Detection Guide

How to Identify AI-Written Text

Understanding the rhythm, predictability, and stylometric markers of machine-generated writing.

The Need for Text Authentication

As Large Language Models become exceptionally proficient at mimicking human communication, the ability to verify authorship is increasingly important. From teachers evaluating student essays to publishers reviewing submissions, determining whether a piece of literature is genuinely crafted by a person protects academic integrity and authentic discourse. But identifying machine text is fundamentally different from spotting manipulated photos—it requires analyzing the invisible math behind the words.

For a deeper look into how fast synthetic media is spreading and current detection metrics, explore our Research & Statistics page.

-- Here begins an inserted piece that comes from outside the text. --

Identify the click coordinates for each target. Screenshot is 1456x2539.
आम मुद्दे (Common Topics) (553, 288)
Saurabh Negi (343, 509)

The Hallmarks of Machine Writing

Language models operate by predicting the most statistically likely next word. Knowing this mechanic reveals the distinct fingerprint they leave behind:

  • 1
    Lack of Burstiness Humans write with "burstiness". We combine short, punchy statements with long, meandering, complex sentences. Machine text tends to be highly uniform in sentence length and structure, creating a monotonous reading rhythm.
  • 2
    High Predictability (Low Perplexity) If a text uses consistently common vocabulary and highly expected phrasing, its "perplexity" is low. Language models inherently avoid taking creative risks with unusual word choices unless explicitly prompted to do so.
  • 3
    Hedging and Over-Explanation To avoid making factual errors, generated text often relies heavily on hedging ("It is important to note," "There are many factors to consider"). It also tends to summarize its own points repeatedly at the end of paragraphs.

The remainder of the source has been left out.